A molecular and computational study of galbanic acid as a regulator of Sirtuin1 pathway in inhibiting lipid accumulation in HepG2 cells.

ABSTRACT

INTRODUCTION: Sirtuin1 (SIRT1) plays a crucial role in the pathophysiology of non-alcoholic fatty liver disease. We investigated the mechanistic role of galbanic acid (Gal) as a regulator of SIRT1 in silico and in vitro. METHODS: HepG2 cells were treated with Gal in the presence or absence of EX-527, a SIRT1-specific inhibitor, for 24 h. Sirtuin1 gene and protein expression were measured by RT-PCR and Western blotting, respectively. It has been docked to the allosteric reign of SIRT1 (PDB ID 4ZZJ) to study the effect of Gal on SIRT1, and then the protein and complex molecular dynamic (MD) simulations had been studied in 100 ns. RESULTS: The semi-quantitative results of Oil red (p < .03) and TG level (p < .009) showed a significant reduction in lipid accumulation by treatment with Gal. Also, a significant increase was observed in the gene and protein expression of SIRT1 (p < .05).
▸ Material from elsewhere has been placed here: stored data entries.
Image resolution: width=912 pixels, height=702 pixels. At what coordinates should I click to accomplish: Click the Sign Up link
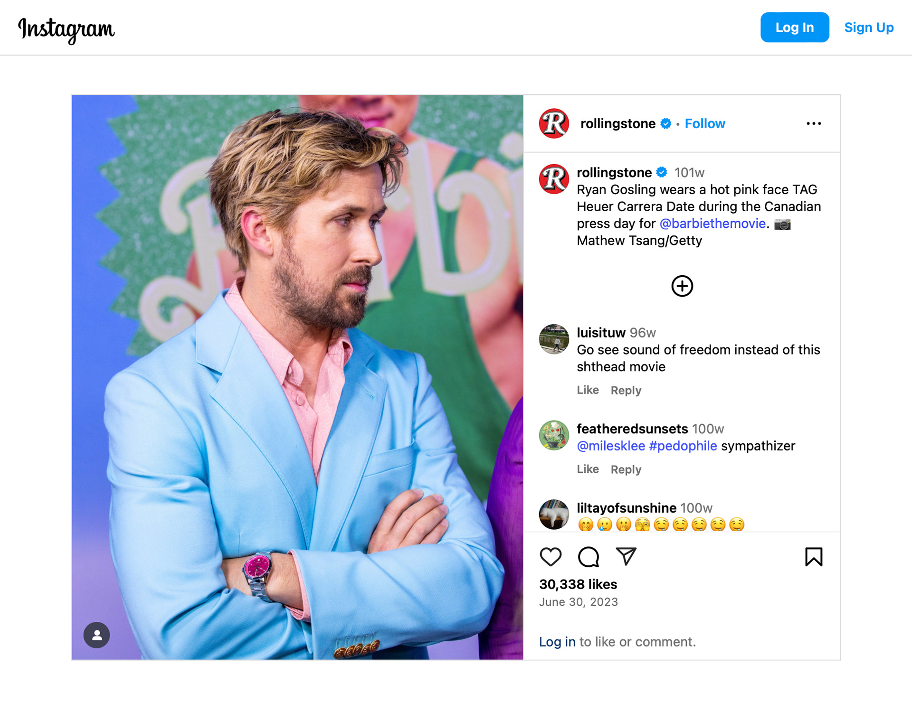pos(869,28)
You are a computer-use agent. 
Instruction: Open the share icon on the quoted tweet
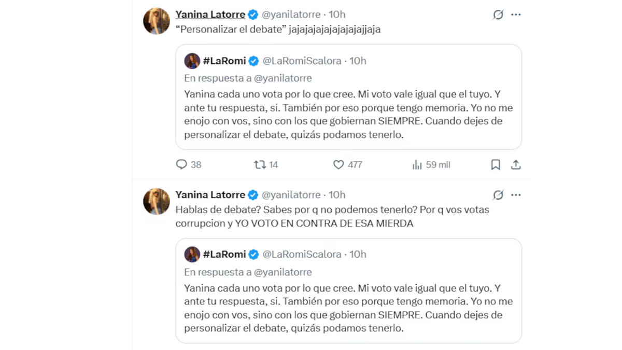(516, 164)
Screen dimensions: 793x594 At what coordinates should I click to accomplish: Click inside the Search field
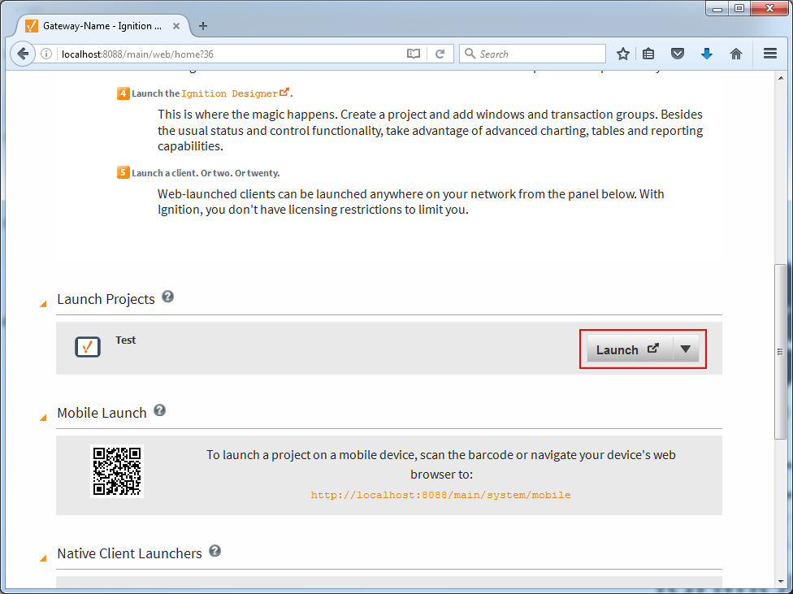(x=532, y=54)
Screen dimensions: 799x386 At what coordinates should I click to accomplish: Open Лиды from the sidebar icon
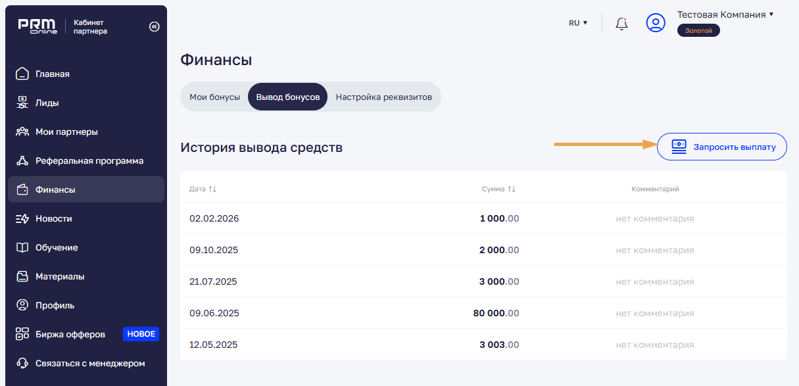[x=22, y=103]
MD studies have shown that the average root mean square deviation (RMSD) was about 0.51 Å for protein structure and 0.66 Å for the complex. The average of radius of gyration (Rg) is 2.33 and 2.32 Å for protein and complex, respectively, and the pattern of root mean square fluctuation (RMSF) was almost similar. CONCLUSION: Computational studies show that Gal can be a great candidate to use as a SIRT1 ligand because it does not interfere with the structure of the protein, and other experimental studies showed that Gal treatment with SIRT1 inhibitor increases fat accumulation in HepG2 cells.